16 KiB
General rules
✅ DO:
- You can use ./yq with the
--debug-node-infoflag to get a deeper understanding of the ast. - run ./scripts/format.sh then ./scripts/check.sh to format, then validate linting and spelling
- Add comprehensive tests to cover the changes
- Run test suite to ensure there is no regression
❌ DON'T:
- Git add or commit
Adding a New Encoder/Decoder
This guide explains how to add support for a new format (encoder/decoder) to yq without modifying candidate_node.go.
Overview
The encoder/decoder architecture in yq is based on two main interfaces:
- Encoder: Converts a
CandidateNodeto output in a specific format - Decoder: Reads input in a specific format and creates a
CandidateNode
Each format is registered in pkg/yqlib/format.go and made available through factory functions.
Architecture
Key Files
pkg/yqlib/encoder.go- Defines theEncoderinterfacepkg/yqlib/decoder.go- Defines theDecoderinterfacepkg/yqlib/format.go- Format registry and factory functionspkg/yqlib/operator_encoder_decoder.go- Encode/decode operatorspkg/yqlib/encoder_*.go- Encoder implementationspkg/yqlib/decoder_*.go- Decoder implementations
Interfaces
Encoder Interface:
type Encoder interface {
Encode(writer io.Writer, node *CandidateNode) error
PrintDocumentSeparator(writer io.Writer) error
PrintLeadingContent(writer io.Writer, content string) error
CanHandleAliases() bool
}
Decoder Interface:
type Decoder interface {
Init(reader io.Reader) error
Decode() (*CandidateNode, error)
}
Step-by-Step: Adding a New Encoder/Decoder
Step 1: Create the Encoder File
Create pkg/yqlib/encoder_<format>.go implementing the Encoder interface:
Encode()- Convert aCandidateNodeto your format and write to the output writerPrintDocumentSeparator()- Handle document separators if your format requires themPrintLeadingContent()- Handle leading content/comments if supportedCanHandleAliases()- Return whether your format supports YAML aliases
See encoder_json.go or encoder_base64.go for examples.

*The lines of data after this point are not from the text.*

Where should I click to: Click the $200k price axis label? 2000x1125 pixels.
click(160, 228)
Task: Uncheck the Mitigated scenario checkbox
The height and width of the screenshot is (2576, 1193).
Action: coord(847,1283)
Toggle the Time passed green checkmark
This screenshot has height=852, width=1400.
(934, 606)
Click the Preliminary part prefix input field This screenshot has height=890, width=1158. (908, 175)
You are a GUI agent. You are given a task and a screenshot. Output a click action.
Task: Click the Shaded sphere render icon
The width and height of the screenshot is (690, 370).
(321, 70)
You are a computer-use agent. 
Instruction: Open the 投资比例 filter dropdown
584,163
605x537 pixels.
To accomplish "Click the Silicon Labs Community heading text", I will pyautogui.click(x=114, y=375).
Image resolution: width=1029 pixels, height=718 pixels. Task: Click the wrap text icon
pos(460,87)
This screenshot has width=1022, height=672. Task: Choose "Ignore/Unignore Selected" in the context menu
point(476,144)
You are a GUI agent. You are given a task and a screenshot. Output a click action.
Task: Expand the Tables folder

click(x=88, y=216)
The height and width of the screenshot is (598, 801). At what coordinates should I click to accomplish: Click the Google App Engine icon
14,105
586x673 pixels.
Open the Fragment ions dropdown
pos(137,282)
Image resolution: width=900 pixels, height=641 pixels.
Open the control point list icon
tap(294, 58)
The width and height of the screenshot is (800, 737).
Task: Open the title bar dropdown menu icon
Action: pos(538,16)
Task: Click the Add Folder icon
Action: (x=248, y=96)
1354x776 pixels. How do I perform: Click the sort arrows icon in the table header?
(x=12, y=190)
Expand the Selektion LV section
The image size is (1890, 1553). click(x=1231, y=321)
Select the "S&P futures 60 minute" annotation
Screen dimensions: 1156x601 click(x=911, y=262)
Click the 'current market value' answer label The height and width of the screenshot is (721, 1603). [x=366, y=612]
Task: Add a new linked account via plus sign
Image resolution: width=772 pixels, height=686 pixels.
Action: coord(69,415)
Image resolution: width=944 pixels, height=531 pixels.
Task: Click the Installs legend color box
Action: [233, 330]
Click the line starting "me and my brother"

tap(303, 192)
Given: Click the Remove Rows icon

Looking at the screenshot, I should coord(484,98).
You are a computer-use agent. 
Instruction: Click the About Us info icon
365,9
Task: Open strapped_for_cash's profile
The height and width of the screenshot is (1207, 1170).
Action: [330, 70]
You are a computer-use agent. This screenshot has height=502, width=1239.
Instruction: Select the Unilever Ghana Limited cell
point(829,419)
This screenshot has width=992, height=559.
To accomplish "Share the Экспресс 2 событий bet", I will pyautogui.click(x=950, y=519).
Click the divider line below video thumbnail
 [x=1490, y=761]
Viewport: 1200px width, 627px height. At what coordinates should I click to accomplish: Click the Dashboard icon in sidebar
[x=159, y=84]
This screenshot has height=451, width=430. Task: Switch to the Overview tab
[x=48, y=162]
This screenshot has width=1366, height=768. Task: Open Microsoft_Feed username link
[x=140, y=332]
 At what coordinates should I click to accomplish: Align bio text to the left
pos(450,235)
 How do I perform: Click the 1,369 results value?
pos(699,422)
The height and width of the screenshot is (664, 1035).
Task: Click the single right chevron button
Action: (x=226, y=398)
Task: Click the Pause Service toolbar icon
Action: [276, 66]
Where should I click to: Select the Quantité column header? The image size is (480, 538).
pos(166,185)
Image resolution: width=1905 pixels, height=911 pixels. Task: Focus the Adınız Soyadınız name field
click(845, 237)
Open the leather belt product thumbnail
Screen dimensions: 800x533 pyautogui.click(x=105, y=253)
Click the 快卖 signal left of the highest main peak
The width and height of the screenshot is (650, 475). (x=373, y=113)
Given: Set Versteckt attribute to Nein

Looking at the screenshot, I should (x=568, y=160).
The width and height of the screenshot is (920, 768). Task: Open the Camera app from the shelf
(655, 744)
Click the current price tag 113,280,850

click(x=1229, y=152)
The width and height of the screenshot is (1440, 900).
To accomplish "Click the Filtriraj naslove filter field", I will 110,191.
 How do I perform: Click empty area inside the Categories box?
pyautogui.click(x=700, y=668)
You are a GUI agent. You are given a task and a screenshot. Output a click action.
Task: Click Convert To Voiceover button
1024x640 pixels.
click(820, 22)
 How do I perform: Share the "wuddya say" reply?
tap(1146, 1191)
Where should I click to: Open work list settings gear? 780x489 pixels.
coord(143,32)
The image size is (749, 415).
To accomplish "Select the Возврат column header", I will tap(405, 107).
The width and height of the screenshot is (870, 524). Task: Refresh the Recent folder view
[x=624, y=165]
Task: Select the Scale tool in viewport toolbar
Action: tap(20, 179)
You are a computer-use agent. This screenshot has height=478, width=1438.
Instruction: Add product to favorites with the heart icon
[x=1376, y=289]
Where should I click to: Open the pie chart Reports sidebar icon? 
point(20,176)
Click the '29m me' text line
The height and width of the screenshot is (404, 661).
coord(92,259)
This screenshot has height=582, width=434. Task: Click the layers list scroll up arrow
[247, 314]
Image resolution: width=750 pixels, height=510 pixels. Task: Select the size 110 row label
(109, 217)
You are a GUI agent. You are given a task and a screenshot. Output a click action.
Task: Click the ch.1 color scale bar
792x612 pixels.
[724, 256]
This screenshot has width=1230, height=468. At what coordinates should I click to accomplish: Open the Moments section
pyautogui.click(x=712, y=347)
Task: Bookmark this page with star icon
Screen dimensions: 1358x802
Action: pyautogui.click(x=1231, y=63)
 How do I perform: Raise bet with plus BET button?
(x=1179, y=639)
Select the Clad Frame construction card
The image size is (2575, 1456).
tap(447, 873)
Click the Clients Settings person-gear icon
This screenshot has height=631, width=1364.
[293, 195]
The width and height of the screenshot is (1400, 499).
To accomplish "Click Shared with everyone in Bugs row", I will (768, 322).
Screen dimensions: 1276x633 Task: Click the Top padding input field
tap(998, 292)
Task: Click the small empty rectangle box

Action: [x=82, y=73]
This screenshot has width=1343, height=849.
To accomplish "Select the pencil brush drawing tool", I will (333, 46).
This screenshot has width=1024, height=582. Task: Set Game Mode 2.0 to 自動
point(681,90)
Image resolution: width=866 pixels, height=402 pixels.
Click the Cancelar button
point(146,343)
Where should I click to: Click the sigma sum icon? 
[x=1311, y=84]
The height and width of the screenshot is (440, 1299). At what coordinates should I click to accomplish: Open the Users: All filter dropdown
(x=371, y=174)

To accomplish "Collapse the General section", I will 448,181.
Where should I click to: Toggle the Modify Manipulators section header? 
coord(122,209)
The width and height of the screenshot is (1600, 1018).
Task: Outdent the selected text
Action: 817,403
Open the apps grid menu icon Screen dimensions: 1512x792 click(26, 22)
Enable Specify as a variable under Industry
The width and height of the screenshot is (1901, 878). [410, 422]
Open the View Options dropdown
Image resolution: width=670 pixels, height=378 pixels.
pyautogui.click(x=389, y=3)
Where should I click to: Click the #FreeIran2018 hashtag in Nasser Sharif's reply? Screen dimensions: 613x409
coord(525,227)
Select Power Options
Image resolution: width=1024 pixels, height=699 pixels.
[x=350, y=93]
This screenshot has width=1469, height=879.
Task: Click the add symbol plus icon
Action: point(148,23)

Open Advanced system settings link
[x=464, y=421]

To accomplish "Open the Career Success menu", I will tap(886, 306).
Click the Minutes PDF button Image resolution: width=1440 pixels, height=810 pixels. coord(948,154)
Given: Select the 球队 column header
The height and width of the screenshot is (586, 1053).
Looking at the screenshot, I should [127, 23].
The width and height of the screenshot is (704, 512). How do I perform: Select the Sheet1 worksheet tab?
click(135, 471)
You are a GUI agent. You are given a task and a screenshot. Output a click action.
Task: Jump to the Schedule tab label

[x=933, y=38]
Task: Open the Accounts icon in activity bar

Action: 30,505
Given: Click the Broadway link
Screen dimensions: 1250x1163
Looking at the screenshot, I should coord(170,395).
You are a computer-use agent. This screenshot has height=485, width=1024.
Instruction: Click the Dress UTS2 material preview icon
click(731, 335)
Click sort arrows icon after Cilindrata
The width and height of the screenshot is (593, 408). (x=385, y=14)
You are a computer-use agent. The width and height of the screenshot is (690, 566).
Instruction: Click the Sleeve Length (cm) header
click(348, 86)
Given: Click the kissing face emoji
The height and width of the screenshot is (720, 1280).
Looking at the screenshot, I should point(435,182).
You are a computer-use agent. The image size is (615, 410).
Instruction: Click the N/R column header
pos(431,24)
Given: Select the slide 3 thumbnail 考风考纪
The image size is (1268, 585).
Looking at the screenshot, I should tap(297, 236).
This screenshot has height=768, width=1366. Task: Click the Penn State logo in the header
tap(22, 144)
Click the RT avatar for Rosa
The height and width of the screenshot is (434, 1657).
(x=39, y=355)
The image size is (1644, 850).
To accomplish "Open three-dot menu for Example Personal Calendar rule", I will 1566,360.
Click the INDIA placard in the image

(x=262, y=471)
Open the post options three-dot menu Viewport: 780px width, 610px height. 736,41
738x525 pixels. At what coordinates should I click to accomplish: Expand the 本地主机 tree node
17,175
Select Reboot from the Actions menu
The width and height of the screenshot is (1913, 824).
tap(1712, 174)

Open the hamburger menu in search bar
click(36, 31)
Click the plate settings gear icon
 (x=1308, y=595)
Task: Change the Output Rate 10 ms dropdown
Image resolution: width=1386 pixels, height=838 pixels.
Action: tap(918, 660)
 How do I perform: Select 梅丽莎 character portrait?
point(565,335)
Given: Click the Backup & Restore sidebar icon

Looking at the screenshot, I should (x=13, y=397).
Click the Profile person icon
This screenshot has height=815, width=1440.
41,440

Step 2: Create the Decoder File
Create pkg/yqlib/decoder_<format>.go implementing the Decoder interface:
Init()- Initialize the decoder with the input reader and set up any needed stateDecode()- Decode one document from the input and return aCandidateNode, orio.EOFwhen finished
See decoder_json.go or decoder_base64.go for examples.
Step 3: Create Tests (Mandatory)
Create a test file pkg/yqlib/<format>_test.go using the formatScenario pattern:
- Define test scenarios as
formatScenariostructs with fields:description,input,expected,scenarioType scenarioTypecan be"decode"(test decoding to YAML) or"roundtrip"(encode/decode preservation)- Create a helper function
test<Format>Scenario()that switches onscenarioType - Create main test function
Test<Format>FormatScenarios()that iterates over scenarios
Test coverage must include:
- Basic data types (scalars, arrays, objects/maps)
- Nested structures
- Edge cases (empty inputs, special characters, escape sequences)
- Format-specific features or syntax
- Round-trip tests: decode → encode → decode should preserve data
See hcl_test.go for a complete example.
Step 4: Register the Format in format.go
Edit pkg/yqlib/format.go:
-
Add a new format variable:
"<format>"is the formal name (e.g., "json", "yaml")[]string{...}contains short aliases (can be empty)- The first function creates an encoder (can be nil for encode-only formats)
- The second function creates a decoder (can be nil for decode-only formats)
-
Add the format to the
Formatsslice in the same file
See existing formats in format.go for the exact structure.
Step 5: Handle Encoder Configuration (if needed)
If your format has preferences/configuration options:
- Create a preferences struct with your configuration fields
- Update the encoder to accept preferences in its factory function
- Update
format.goto pass the configured preferences - Update
operator_encoder_decoder.goif special indent handling is needed (see existing formats like JSON and YAML for the pattern)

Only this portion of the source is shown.